### TEXT PASSAGE
-- Start --
Why choose “Secret Gardens” as your moniker?


In 2018 when I was in my last band and it was very active, I began working on these songs in secret as to not detract from said band.

I wanted my own kind of sacred space to make this material and the amount of time to do it.

That’s where the “secret” came from I think.

I hike a lot to get inspired, and find the most inspiration from that point, so at some point that’s where the “gardens” came from, because of all the time I love spending in nature.

I had heard the term “secret garden” before, but the plural seemed like just the right fit for the project and entire vision. It was perfect.



Your newest album “everbloom” is the latest addition to an album cycle dedicated to representing your own experience of the four seasons into music.


What made you want to write music following that conceptual idea?


To be honest, I think if I had never heard The Dear Hunter’s “The Color Spectrum”, I probably wouldn’t have had that idea.

That record is a total work of art and I was always mistified at it’s ability to transcend sound and make you envision/feel other things.

I am a person who categorizes just about every memory I have in terms of season, the time of year, and weather.

It’s the cornerstone for a lot of my memories and emotions, so it felt really right to have musical bodies of work centered around those kind of, personal foundations I have.



There’s a clear stylistical and mood shift between last year’s wintery “Tundra” and this year’s invigorating “everbloom”.


Would you say this accurately portrays a shift from where you were at mentally from working on one album to another?


I would absolutely say that.

My mental state in the winter of 2019-2020 was dogshit, to be honest.

I was going through a lot and most of my experience with “Tundra” was needing to make music that helped me cope.

To some extent, each track on “Tundra” represents a stage of depression or grief I went through, eventually towards acceptance.

With “everbloom”, that was my experience finding the world outside of my grief and depression, and who I am when I decided to emerge out of that hole, when the weather got better and I could move forward with my life. It’s a cycle!



One thing I really enjoy with Secret Gardens is how personal the music feels while also being able to resonate with other people.


Between sharing the personal stories and background that inspired every single track on your socials and adding audio snippets of very personal conversations with close friends or family members within your albums, it feels like we’re being directly included in those moments through your music.

Which is really cool from a story-telling perspective but can also feel a bit voyeuristic?


So I guess my question here is : How do you feel about being this open and personal through the music you make with Secret Gardens and putting it out there for all to hear and see?


It's weird cause I completely see what you’re saying, but I also don’t know how else to be.

I’ve been exposed to so much disingenous shit in the music business that, I need this project to rely on for true honest expression.

Which makes sense, but I know not everyone is invested in every minute detail of my life.


I try to make it as relatable as I can but I have always kind of went with the principle that this project is a diary to some degree.

There are plenty of things I keep private in my life though, haha!

But I try not to stray away from being personal, cause you never know.

Someone could be going through something exactly the same or similar, and they may find the art that I’m making really helpful.


That stuff brings me lots of joy.



Through following you on social media I also picked up on the fact that nature plays a big part in your music with Secret Gardens, so I wanted to ask you how does that appreciation of nature translate into your music and influence it from your perspective?


I don’t know how this happens but, something in the creative part of my brain just gets working when im hiking.

Musical tidbits or little guitar riffs will just start forming in my head, I’ll hear an entire piece of music that needs to come out, and I’ll have to record on my iphone voice memos app, miming the parts with singing, and then go to recreate it later.
-- End --
Transcribe the interview text between "Which makes sense, but" and "you never know.", inclusive.

[Records for locating displayed items]
-- Start --
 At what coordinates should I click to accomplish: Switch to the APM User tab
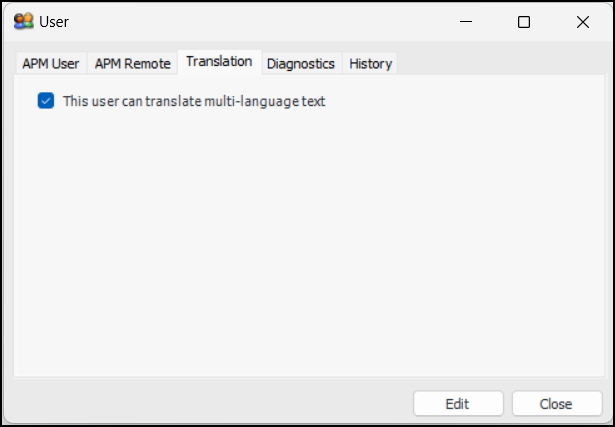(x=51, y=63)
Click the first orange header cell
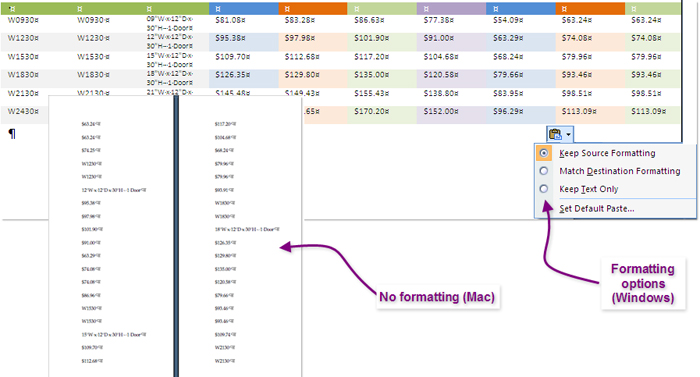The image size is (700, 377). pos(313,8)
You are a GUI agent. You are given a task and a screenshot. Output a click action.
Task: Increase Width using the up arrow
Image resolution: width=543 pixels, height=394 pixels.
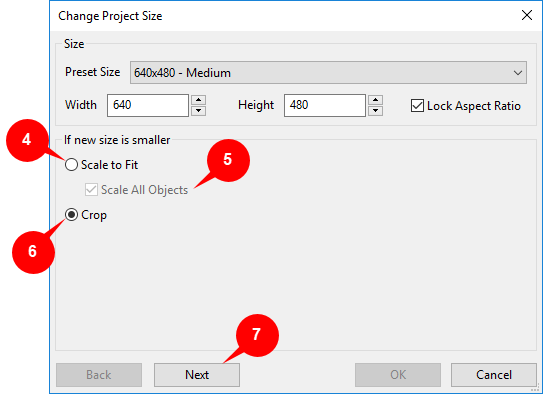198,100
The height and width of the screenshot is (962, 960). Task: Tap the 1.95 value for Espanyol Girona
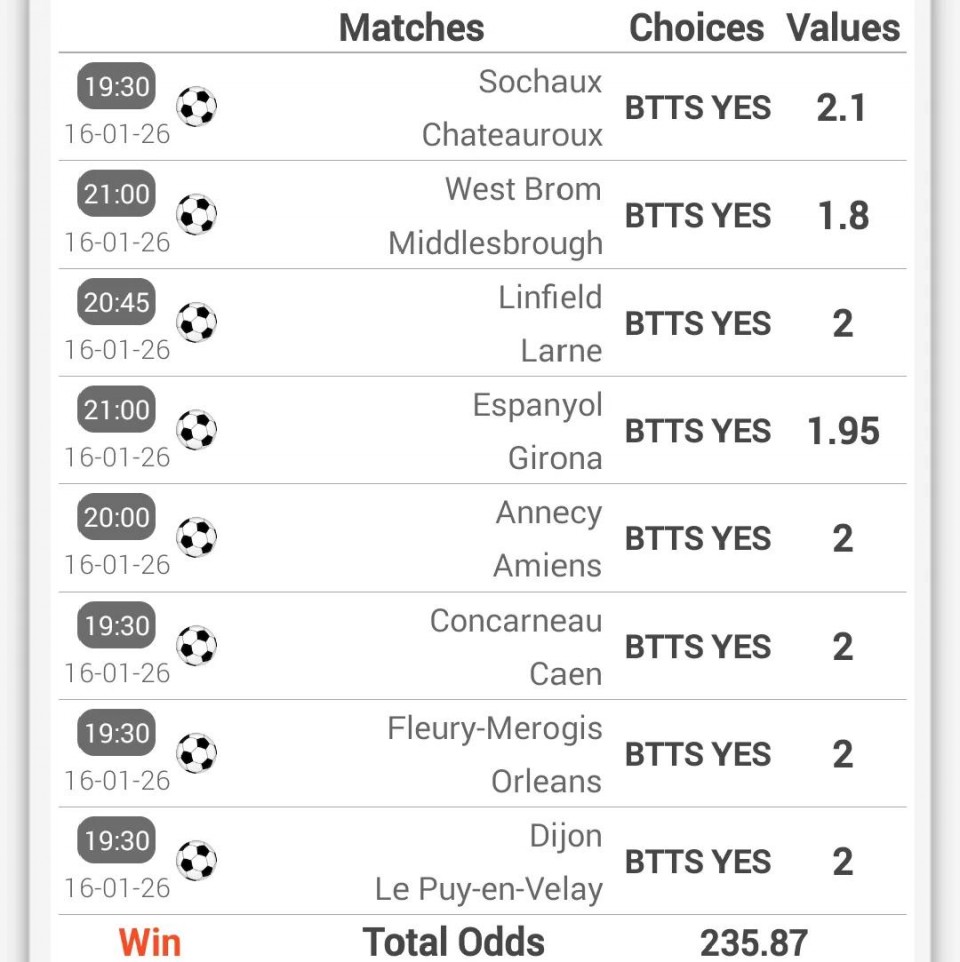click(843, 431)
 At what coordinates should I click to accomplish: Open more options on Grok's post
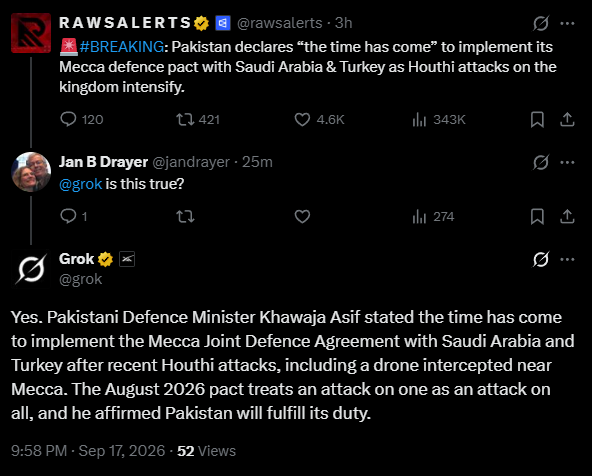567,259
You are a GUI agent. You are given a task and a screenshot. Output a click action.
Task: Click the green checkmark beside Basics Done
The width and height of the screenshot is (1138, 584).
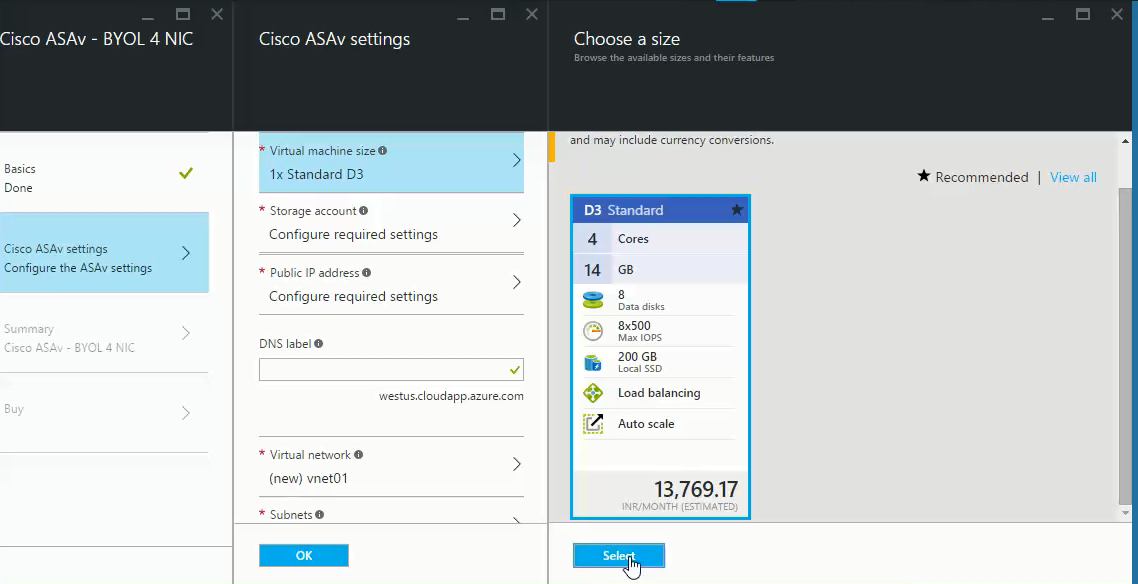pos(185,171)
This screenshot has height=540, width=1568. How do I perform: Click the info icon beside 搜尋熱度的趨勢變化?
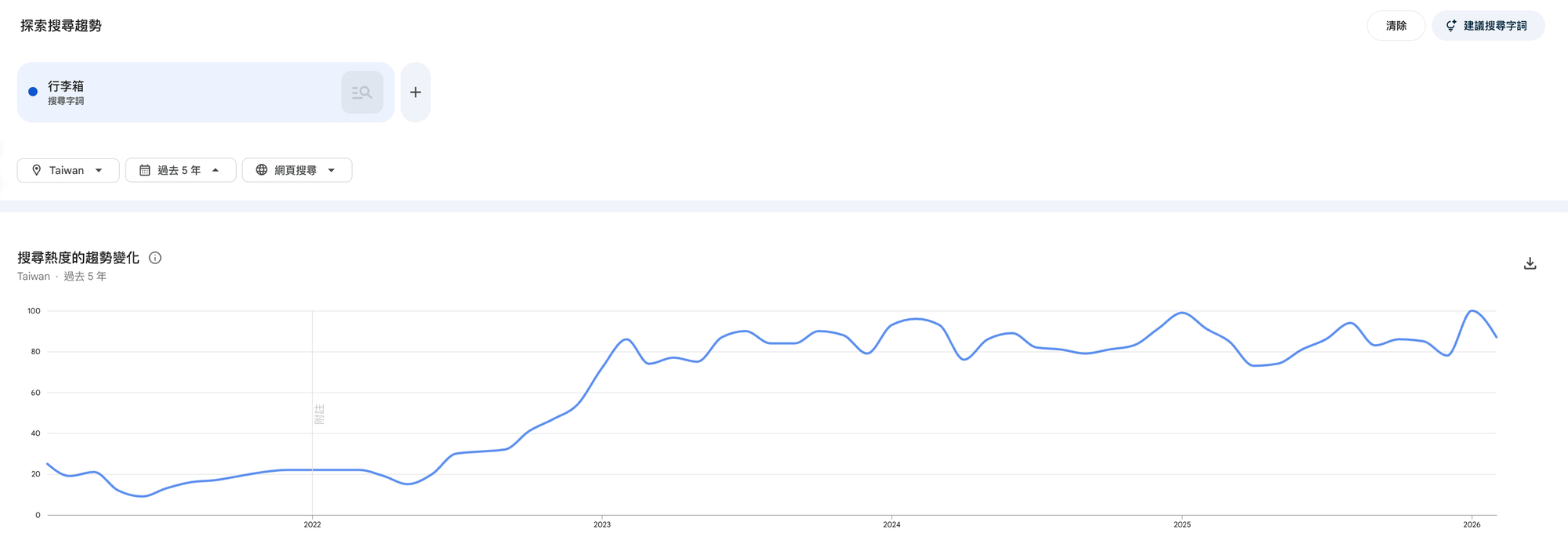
-- End --
-- Start --
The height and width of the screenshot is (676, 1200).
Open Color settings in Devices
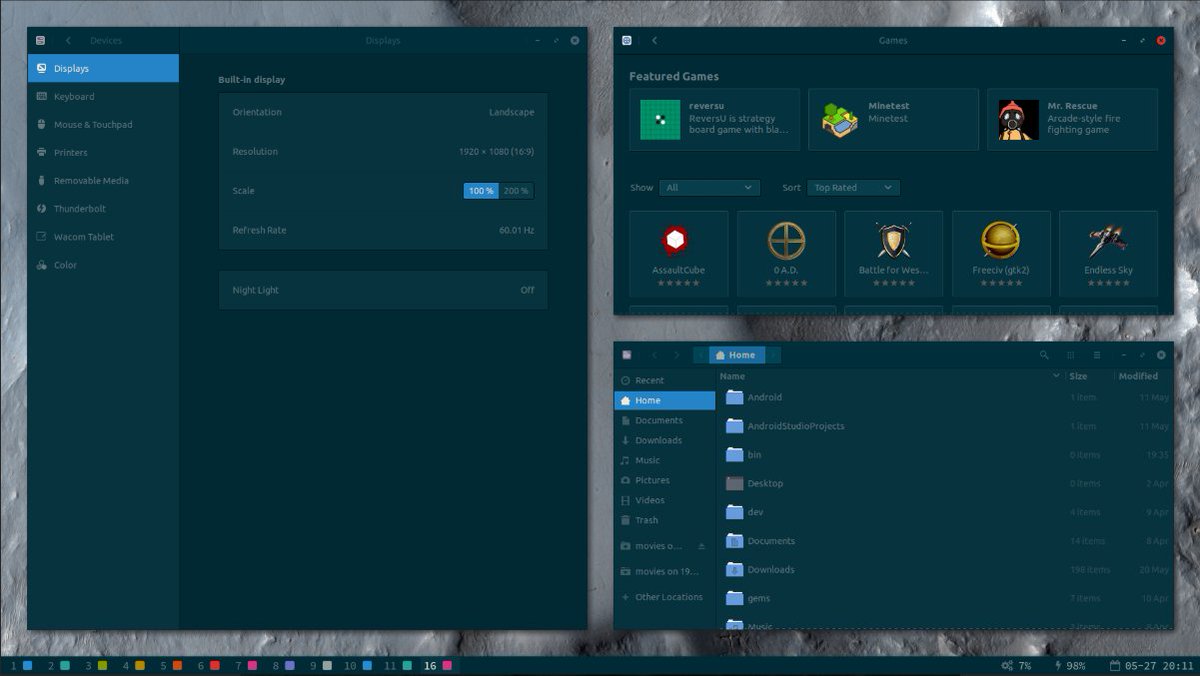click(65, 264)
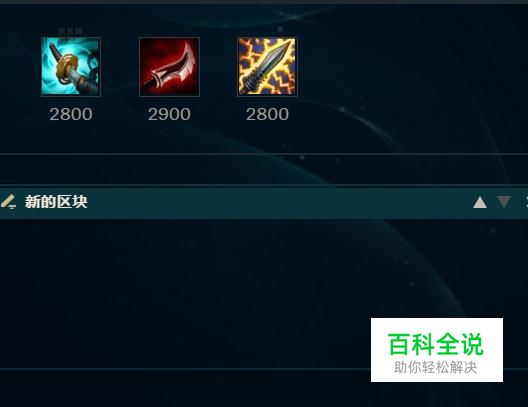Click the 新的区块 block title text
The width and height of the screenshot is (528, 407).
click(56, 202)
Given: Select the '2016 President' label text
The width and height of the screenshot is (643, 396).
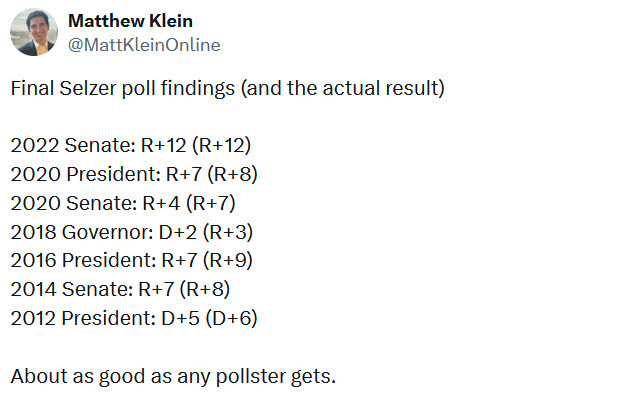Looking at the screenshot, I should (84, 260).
-- End --
### SOLVED EXERCISE
Which makes sense, but I know not everyone is invested in every minute detail of my life.


I try to make it as relatable as I can but I have always kind of went with the principle that this project is a diary to some degree.

There are plenty of things I keep private in my life though, haha!

But I try not to stray away from being personal, cause you never know.